Ninety-two percent of technology executives say their organization tracks the financial impact of AI-generated work. Two percent say more than half of that work is actually recorded as a business outcome.
That number comes from Lanai’s 2026 AI Labor Report, published June 9 and covered in Forbes on June 24. Two hundred U.S. technology executives at organizations with 1,000 or more employees. Not a small sample. Not an outlier industry. The gap between “we track it” and “we can prove it produced something” is ninety points wide.
This is not a technology failure. The AI works. The models produce output. Employees use the tools daily. The failure is that nobody built the system to record what that work actually produced. No attribution methodology. No financial linkage. No line on the P&L that says “AI contributed this.”
Lanai’s CEO Lexi Reese calls the pattern “AI labor orphaning.” AI does the work. The work never enters the ledger. The output is real, but the accounting system has no category for it.
And here is why that matters right now: 79% of those same executives worry their AI budgets will be cut because the spending cannot be tied to revenue or profit.
They are not wrong to worry.
The Budget Cycle That Eats Itself
Bain released its 2026 Automation and AI Pathfinder Survey the same month. Nine hundred fifty-one global companies. The finding that should stop every executive mid-sentence: nearly 40% of companies that measured AI cost savings landed below 10%, despite targeting 11% to 20%.
The technology delivered. The savings did not arrive at the scale the business case promised.
And yet 90% of those same companies are increasing their budgets again. This time for AI agents that operate with greater autonomy, greater complexity, and greater consequence.
Where is the money coming from? Forty-four percent of companies said they are funding the next wave of AI from savings generated by the previous wave. Self-funding sounds like financial discipline. In practice, it is a circular bet. The prior wave underdelivered. The savings pool is smaller than what was projected. And the investment case for the current wave was sized against projections, not actuals.
Bain’s researchers put it directly: companies that do not validate their reinvestment math against what automation actually returned are compounding risk, not managing it.
The Invisible Worker Problem
The Lanai report surfaces something more specific than a budget gap. It surfaces an attribution gap.

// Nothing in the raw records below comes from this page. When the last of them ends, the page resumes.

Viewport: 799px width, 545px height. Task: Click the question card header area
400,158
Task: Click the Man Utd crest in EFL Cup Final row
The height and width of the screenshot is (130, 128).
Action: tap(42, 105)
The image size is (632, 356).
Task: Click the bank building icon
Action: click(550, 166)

Eighty-seven percent of organizations credit AI-assisted output entirely to the human employee, sometimes or always. Performance reviews, bonus pools, promotion decisions — all built on work where the machine contribution is invisible. Nobody is hiding it. No system exists to record it.
Eighty-eight percent have no formal methodology for attributing business outcomes to AI. Forty-three percent assume that if AI was involved, it contributed. Thirty-eight percent rely on educated guesses. Twelve percent have a defensible answer. The rest are guessing.
That is not a measurement problem you solve with a dashboard. That is a structural gap in how the company describes itself on paper.
Ninety percent of organizations have no single function responsible for tracking AI return on investment. Nobody owns the number. Finance thinks IT has it. IT thinks the business units do. When the CFO asks whether AI spending is creating measurable value, the room goes quiet.
The Operations Problem Nobody Wants to Name
BCG’s 2025 research found just 5% of companies achieving AI value at scale. McKinsey’s State of AI survey found 88% of organizations using AI regularly, but only 39% attributing any EBIT impact to it. Six percent qualified as high performers capturing real enterprise value.
The pattern across all three studies is the same: AI adoption accelerated. The operations layer to capture value from that adoption did not.
This is the part most companies skip. They buy the technology. They roll out the tools. They approve the budget. And they never redesign the systems that track, attribute, and govern the work those tools produce. The financial systems, the performance systems, the accountability structures.
One example from Lanai’s report makes the cost concrete. A finance team measured two groups running identical workflows for 30 days. Same work, same output quality. The only variable was which AI model each group happened to use, a choice nobody had made deliberately. One group’s bill: $52,015. The other’s: $13,007. Same work product. Fixing that single default saved roughly 5% of the team’s annual spend, straight to the bottom line.
That is not an AI problem. That is an operations problem. The technology worked fine in both cases. The difference was whether anyone was watching.
What This Means This Week
If your organization is in the 90% that increased AI budgets this year, ask one question before the next cycle: can finance tie that spending to a business outcome with evidence, not estimates?
If the answer is no, you do not have an AI problem. You have an accounting problem that happens to involve AI. And that accounting problem is about to become a budget problem, because CFOs are done approving spend on faith.
Bain’s top performers did not find better technology. They treated data access, governance, and process redesign as leadership problems before they were budget problems. They built the attribution layer before anyone asked them to.
Everyone else is running a company on numbers that leave out an entire category of worker. That gap does not close on its own. It compounds.